I.

Las grandes catedrales góticas nacieron como altares a experiencias sublimes; al cielo con sus expresiones en la luz, el viento y la lluvia. No se alzaron para amparar al fiel sino, al contrario, para exponerlo a inclemencias y despertar un asombro divino. Los artesanos que oficiaron intuitivamente de arquitectos lograron efectos conmovedores: con los arbotantes liberar los muros, con los vitrales dejar entrar y filtrar la luz en colores y, con los racimos de columnas elongadas, sugerir una descarga hacía lo alto. Aquella intemperie espiritual debía recordar la pequeñez humana mientras convocaba lo sublime.

El Renacimiento puso al Hombre en el centro y trajo consigo la ilusión (y la necesidad) del refugio en la mente y su capacidad de proyectar. La arquitectura se volvió la claridad más calculada; los cruceros y naves, desafíos ingenieriles. El “afuera” se domesticó y el control pasó a ser virtud así como el plan, garantía de confort.

II.

Alejandra Barreda transitó ese contraste en su propio taller. Antes, sus pinturas se construían como obras renacentistas: composiciones largamente previstas, paletas calculadas y el gesto domado por el proyecto, el plan maestro. La seguridad del refugio participó en crear un cuerpo de obras sin dudas coherente. Sin embargo, para esta exposición, pareciera que Barreda tomó un giro gótico: abrir metafóricamente su práctica a una intemperie metodológica. Primero con pasos inseguros y lentos, pero luego con ritmo y persistencia, fue cruzando la puerta, atravesando el zaguán, dejando atrás la casa para encontrarse con lo que acecha cuando ya no estamos en la zona de confort.

> [Datos de origen]:
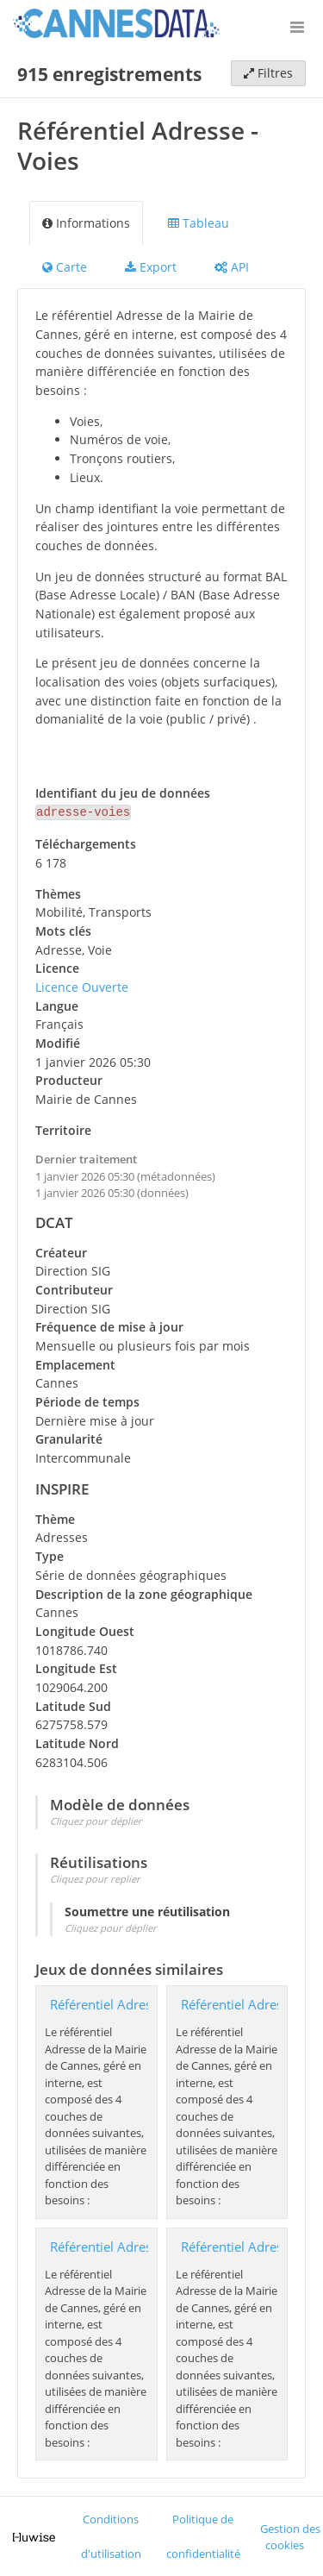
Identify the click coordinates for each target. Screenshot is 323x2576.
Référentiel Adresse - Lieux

> [Qué hacer]:
**a)** Reproduce literalmente el fragmento del texto sobre las catedrales góticas que empieza en "Las grandes catedrales" y termina en "convocaba lo sublime.".
**b)** Prosigue el texto sobre las catedrales góticas y la pintura de Alejandra Barreda a partir de su última oración.

> [Respuestas]:
**a)**
Las grandes catedrales góticas nacieron como altares a experiencias sublimes; al cielo con sus expresiones en la luz, el viento y la lluvia. No se alzaron para amparar al fiel sino, al contrario, para exponerlo a inclemencias y despertar un asombro divino. Los artesanos que oficiaron intuitivamente de arquitectos lograron efectos conmovedores: con los arbotantes liberar los muros, con los vitrales dejar entrar y filtrar la luz en colores y, con los racimos de columnas elongadas, sugerir una descarga hacía lo alto. Aquella intemperie espiritual debía recordar la pequeñez humana mientras convocaba lo sublime.

**b)**
Las obras de Intemperie son el resultado de un procedimiento donde ya no hay un guión proyectivo, sino una nueva e instalada predisposición a la escucha de lo que emerge en la trama —el garabato inicial, el gesto residual en el cuaderno antes de llegar al bastidor, la línea fugaz, la paleta lúdica. Una escucha activa que invierte jerarquías y se parece más a un pas de deux que a una coreografía fija. Porque, como apunta Rebeca Solnit en su guía, perderse es otra buena forma de encontrarse. Es descifrar lo no previsto. Darle forma a lo que emerge en el medio.

III.

Las nuevas pinturas respiran esa arritmia atenta. Ante la ausencia de proyecto que lo dicte todo, el taller se convierte en umbral: no hay refugio ni guión, solo algunas pautas con las que permanecer.

El título Intemperie no es sólo una metáfora. Es una metodología. Una forma de desorientarse a propósito, para que la pintura respire distinto. No desde la casa, sino desde el cielo abierto. Y aunque al principio provoque vértigo —perder los techos conocidos—, pronto la mirada se afina. Se aprende a respirar el riesgo. Entonces sucede: la noche está linda. No hay refugio, pero sí asombro. Y brillan un montón de estrellas.

(Texto por Mariana Rodríguez Iglesias. Buenos Aires, otoño de 2025)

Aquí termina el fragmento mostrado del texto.